More specifically, if ever I am driving I believe it's of utmost importance that I control myself and the car. I won't drive when intoxicated -- including "intoxicated by anger".

The Dhammapada says ...

  1. He who checks rising anger as a charioteer checks a rolling chariot, him I call a true charioteer. Others only hold the reins.

... but I don't entirely trust myself to "check" my anger after I am "feeling" angry. If the sequence is:

  1. Irritation
  2. Rising anger
  3. Anger "checked"

... the I may want some "alone" time or low stress (a walk, a nap, some work, or simply change the subject of conversation) to let the anger (physiological/chemical/hormonal reaction aka "poison") subside.

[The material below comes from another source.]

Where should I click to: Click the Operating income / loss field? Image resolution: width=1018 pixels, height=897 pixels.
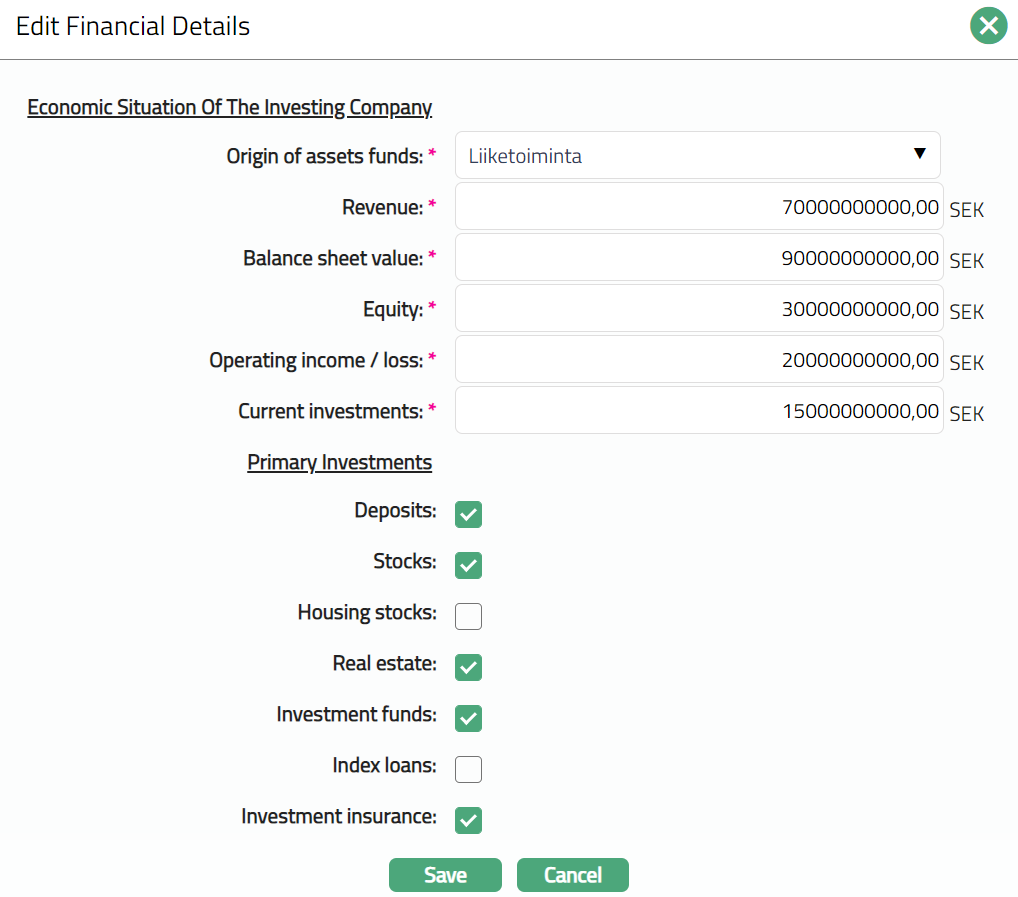click(698, 360)
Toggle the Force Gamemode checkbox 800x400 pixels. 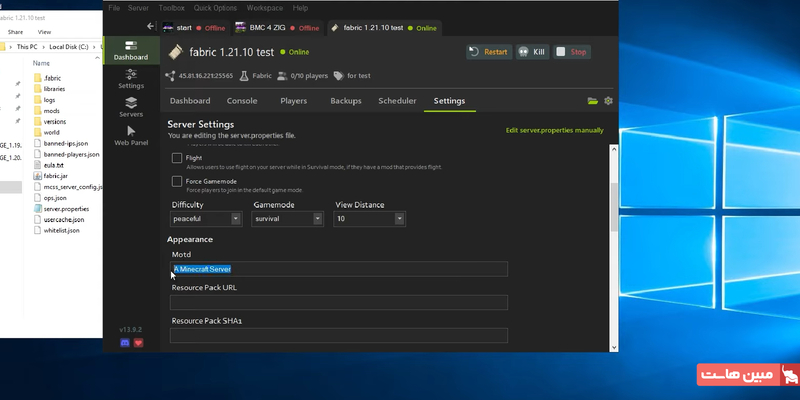click(177, 181)
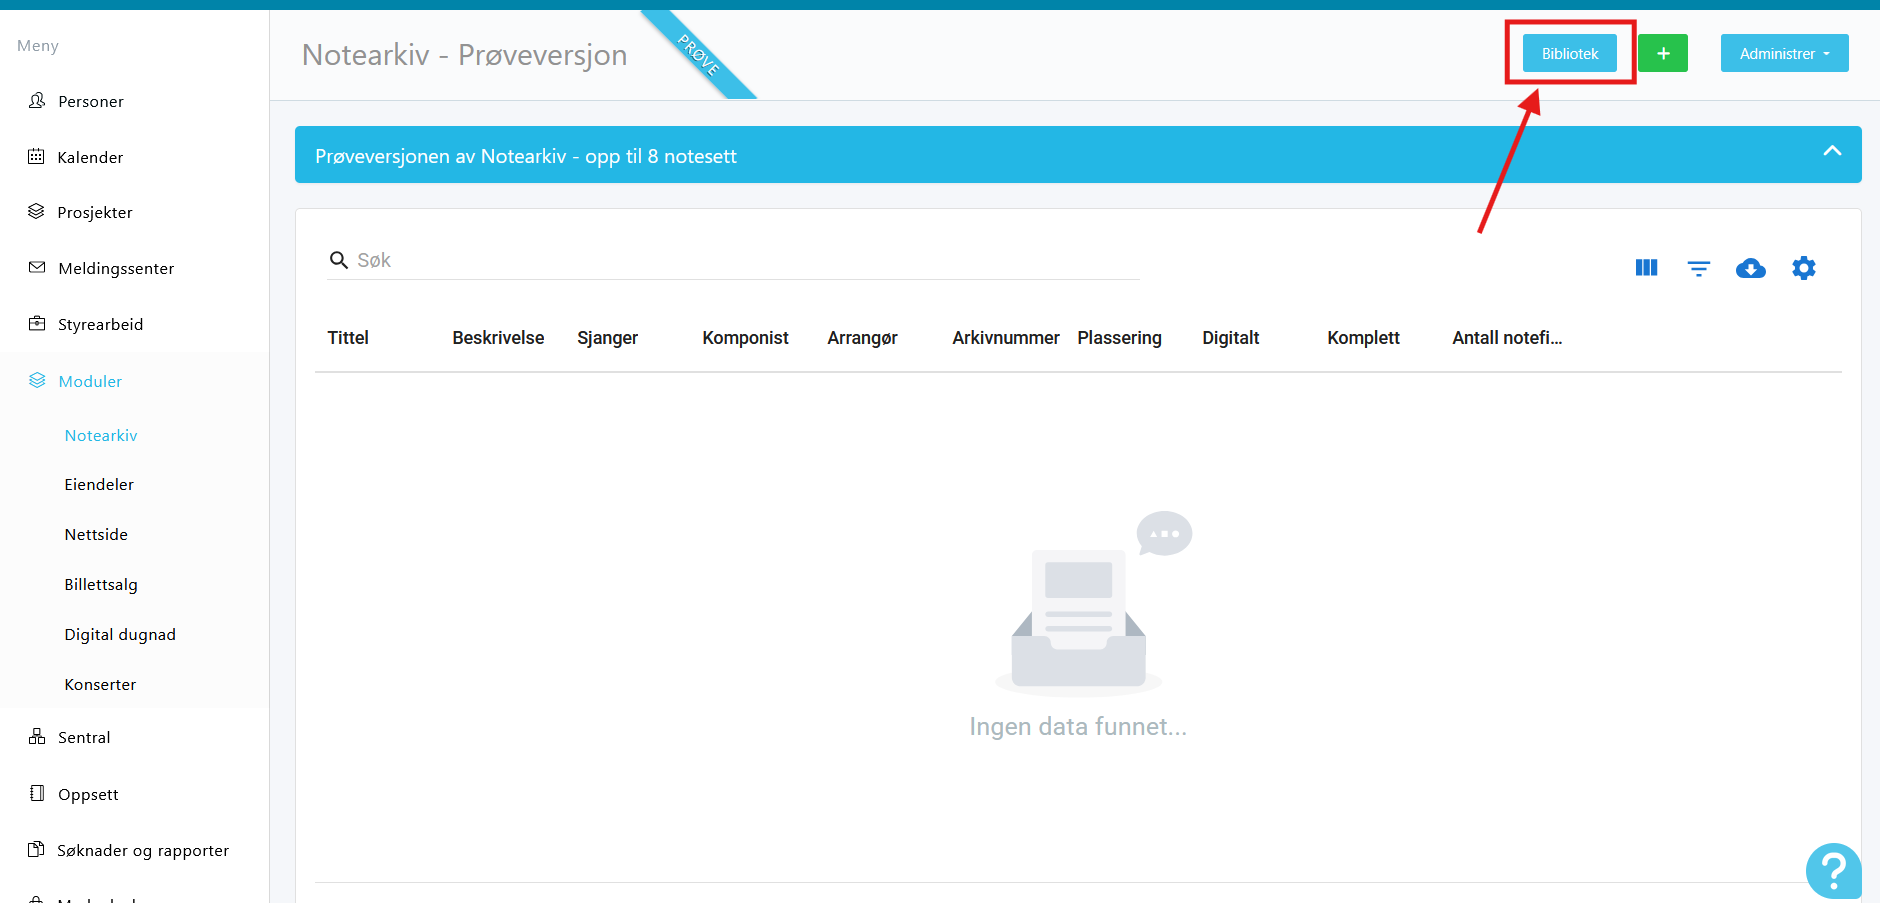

If I'm trapped in a room with someone who's upset, i.e. angry and loud, experience tells me that can be contagious after a while, i.e. begin to upset me too. Very occasionally in my life I have stopped the car (where it's safe to do so) because my passenger was having a tantrum.

This might have happened more often in my life if I had been driving children! I'm pretty sure my parents sometimes threatened to stop the car, when my brother and I were very young; maybe all parents do.

But driving with adults, my family's convention has been that it's the driver's job to mind the road and avoid accidents -- when I'm driving I sometimes ask for talk to stop when I need all my attention (like when merging onto a highway). A passenger then is free to tell a story if they want to -- or to navigate, read the map, and tell me which turn to take (in advance i.e. with plenty of time to do that safely, not at the last second).

I think that's fair.

My mum was a pre-school teacher so she's very experienced at dealing with small children, like nearly 40 years experience with more than 20 children a year. One bit of advice is to offer a child a choice of alternatives which you find acceptable. For example you don't ask "Do you want to go to school today?" because "No" is not an acceptable answer. But you might ask, "Which shirt do you want to wear to school today, this one, or this one?"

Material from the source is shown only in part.